Fusion (soft tissue merger and coordinated growth) of conspecific colonies originating from different larvae (i.e., homosyndrome) occurs rarely among a wide variety of benthic colonial organisms, including cnidarians, bryozoans and tunicates. Whether or not individuals fuse upon contact is determined by similarity in their histocompatibility complex. Among higher invertebrates fusion is genetically controlled and largely restricted to close kin (parent-offspring and sib-sib pairs).

Two large collections of three-dimensionally preserved graptolites, etched out of Upper Ordovician limestones, contain three homosyndrome colonies. In each a sicula (B) fused with the distal portion of a somewhat more mature but still small rhabdosome (A). In the two Geniculograptus pygmaeus homosyndromes, B passes through the lateral wall of A, and is enveloped by its periderm, including a secondary cortical layer that is continuous across the suture between A and B. The interthecal septa of one A colony (which ordinarily attach to the nema) are instead inserted on B. The B colony of the Orthograptus quadrimucronatus homosyndrome is a mature sicula and immature first theca that incorporated the nema of A in its structure as it developed.

Unlike previously reported homosyndromes, these graptolites were planktonic. This, the consistent age difference between A and B colonies, and fusion compatibility studies of other invertebrates together indicate that the B colonies were offspring of the A colony. The most likely scenario for their formation is that a mature larva, brooded within the central lumen of the parent colony, moved out along the colony's nema. There, rather than swimming off into the surrounding water as usual, the larva underwent metamorphosis within or near the open growing end of the parent colony. Subsequent growth of parent and offspring lead to fusion (see figure).

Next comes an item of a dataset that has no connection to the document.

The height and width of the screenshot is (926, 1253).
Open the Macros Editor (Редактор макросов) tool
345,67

In one of the G. pygmaeus homosyndromes the nema of A terminates against B at the level of the fourth thecal pair. The nema in this species ordinarily projects about 0.9 mm beyond the growing edge of the colony. If B in this homosyndrome represents a daughter larva that metamorphosed at the growing tip of the nema, then the parent colony must have begun sexual reproduction when it comprised no more than five zooids. Large colonies of G. pygmaeus commonly contain 30 to 50 zooids. Thus, sexual reproduction in this species may have commenced at a quite early age. Early onset of sexual reproduction, and the resultant high population growth rates, is consistent with sedimentological evidence that suggests both species typically occurred as ephemeral, monospecific swarms within relatively shallow water.

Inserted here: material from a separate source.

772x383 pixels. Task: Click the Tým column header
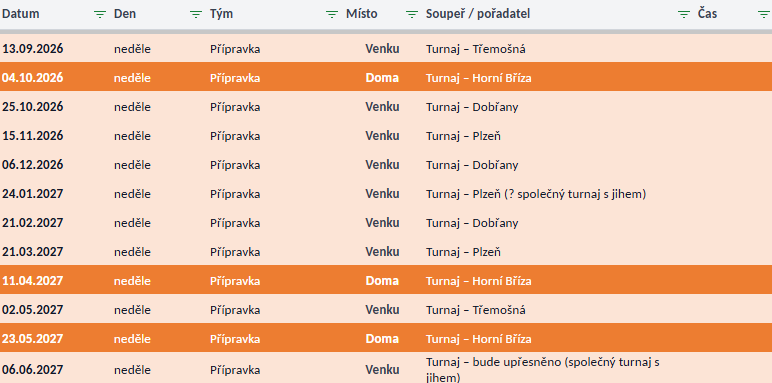coord(222,14)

Among modern colonial organisms these graptolites appear most similar ecologically to thaliacean tunicates. Both are planktonic, colonial organisms that exhibit low levels of zooid specialization. Both display a combination of depth and water mass specificity in their habitat preferences and frequently occur in swarms. Thus, it is likely that graptolites, like thaliaceans, were primarily opportunist suspension feeders, with high inherent population growth rates as an adaptation to tracking plankton blooms. The multiple macroevolutionary trends toward reduction in colony size and complexity, which pervade graptoloid macroevolution, accordingly become interpretable as a common response to selection for accelerated sexual reproduction and enhanced rate of population increase.